Devant l'urgence que réclamait la situation la Maison Worms négocia d'une part une avance auprès de la Caisse des dépôts et consignations sur l'emprunt obligataire de 200 millions qui devait être émis et d'autre part l'achat de pétroliers dans les pays scandinaves et anglo-saxons. Très rapidement le tonnage requis pour doubler les moyens de transport du pétrole fut acquis et le solde du règlement des navires assuré à terme par des banquiers hollandais amis. Par réquisition l'État s'assura le concours de ces nouvelles unités pétrolières.

Fin 1939, au début de la deuxième guerre mondiale, M. Hypolite Worms fut nommé par le gouvernement chef de la délégation française à l'Exécutif franco-anglais des transports maritimes, c'est-à-dire responsable de l'emploi en temps de guerre de l'ensemble de la flotte marchande française.
Il se rendit à Londres pour y remplir ses nouvelles fonctions, accompagné par MM. Robert Labbé et Raymond Meynial.

Après l'effondrement militaire de la France et au moment de l'armistice du 25 juin 1940, M. Hypolite Worms, en vertu des pleins pouvoirs que le ministre Rio lui avait délégués, signa avec l'Angleterre, début juillet, les accords dits "accords Worms" qui cédaient au gouvernement anglais l'ensemble des affrètements de notre flotte marchande réquisitionnée.
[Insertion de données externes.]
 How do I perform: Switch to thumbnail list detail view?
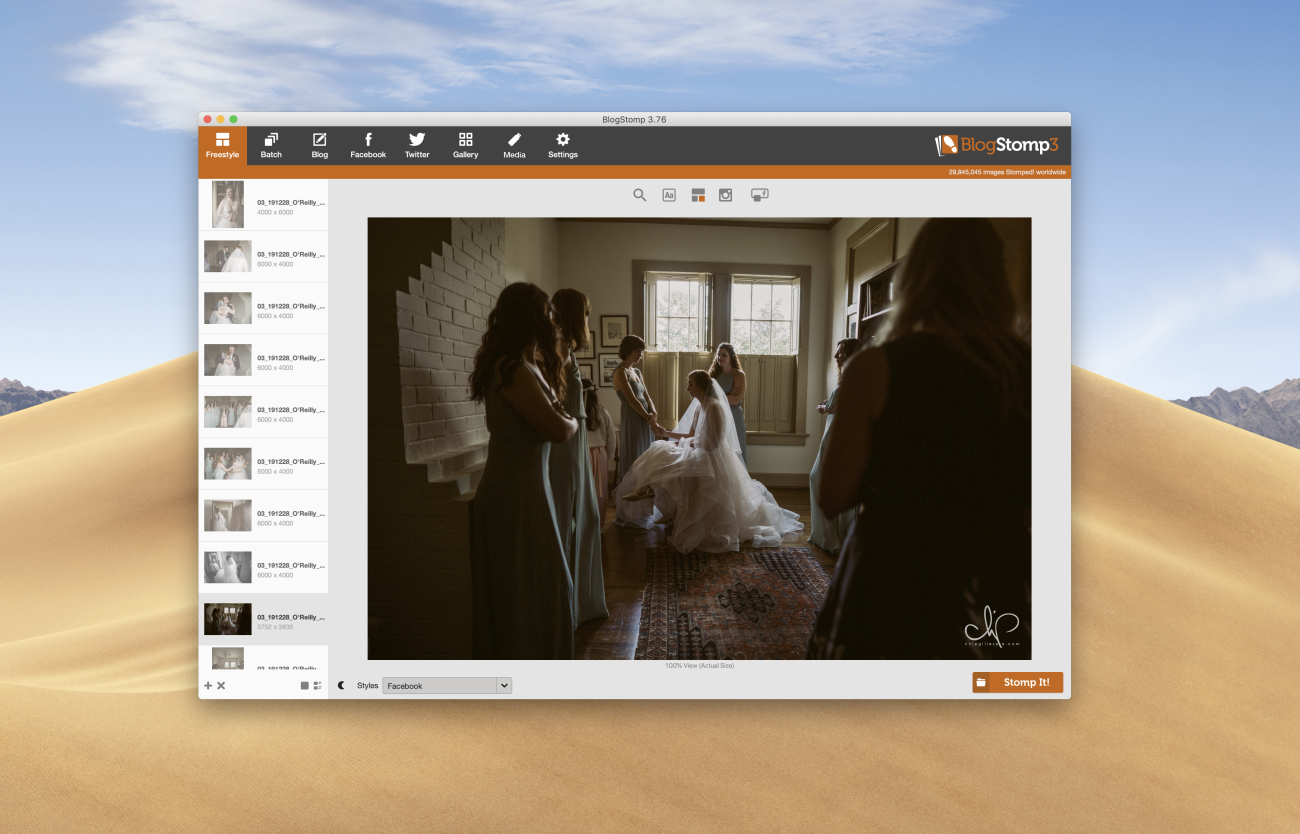click(318, 686)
Ces accords permirent à l'Angleterre de bénéficier, entre autres, de l'apport de la flotte pétrolière française dont le concours lui fut si utile pour la poursuite des hostilités.

Bien que des liens familiaux étroits eussent pu retenir M. Hypolite Worms en Angleterre (Mme Worms était d'origine britannique), celui-ci estima qu'il était de son devoir de revenir en France pour assumer la responsabilité de la Maison qui portait son nom. Accompagné de MM. Labbé et Meynial, M. Hypolite Worms gagne alors le continent par le Portugal, passe à Vichy où il rend compte à l'amiral Auphan de sa mission à Londres, et revient à Paris en pleine occupation.
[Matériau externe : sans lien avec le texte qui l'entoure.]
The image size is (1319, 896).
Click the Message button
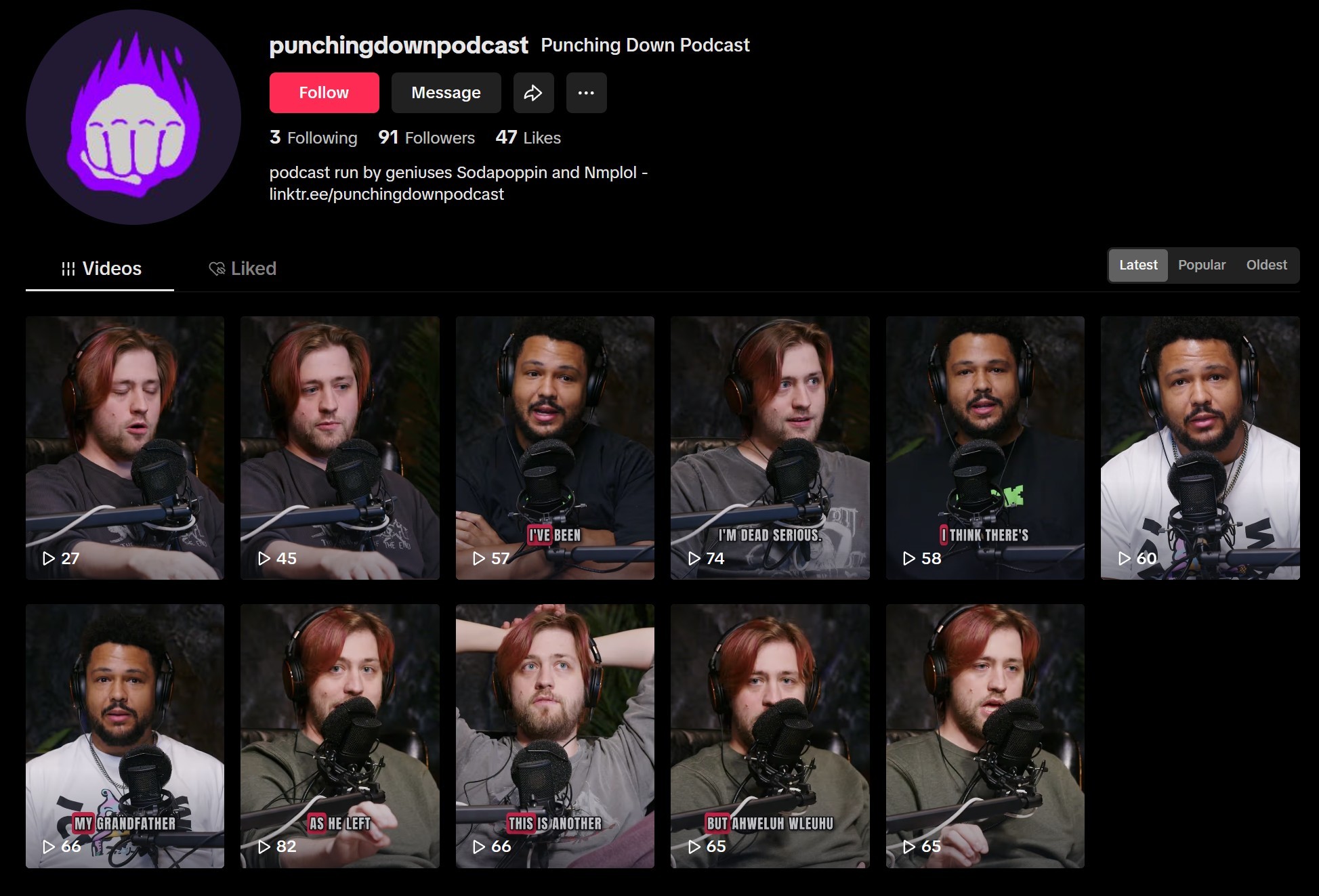[x=446, y=93]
Menacée par les lois raciales d'un contrôle allemand permanent, Worms et Cie demanda à la Banque de France la présence simultanée d'un commissaire français qui fut M. Olivier de Sèze. Le premier commissaire allemand se nommait M. von Ziegesar ; il fut bientôt remplacé par M. von Falkenhausen (en 1941) qui se conduisit d'une façon correcte envers la Maison.
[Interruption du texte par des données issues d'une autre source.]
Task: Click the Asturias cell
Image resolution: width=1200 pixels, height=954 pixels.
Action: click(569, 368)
Dans les années 1940-1941, les Services bancaires se sont intéressés à la réorganisation et au contrôle d'importantes affaires comme les Établissements Japy Frères, la Manufacture centrale des machines agricoles C. Puzenat, la Société de courtage maritime et d'études, devenue la Socomet, les Peintures Astral-Celluco et au travers de la Société générale des matières grasses, les Établissements Fournier-Ferrier.

Afin de se dégager en partie de l'étreinte de l'occupation et de permettre à la clientèle d'effectuer ses dépôts et ses opérations avec plus de sécurité, les associés trouvèrent opportun d'établir des succursales bancaires en dehors de la zone occupée. Ainsi virent successivement le jour les agences de Marseille (1940) et d'Alger (1941), toutes deux hébergées à leurs débuts dans des locaux prêtés par les Services maritimes établis depuis longtemps déjà dans ces villes.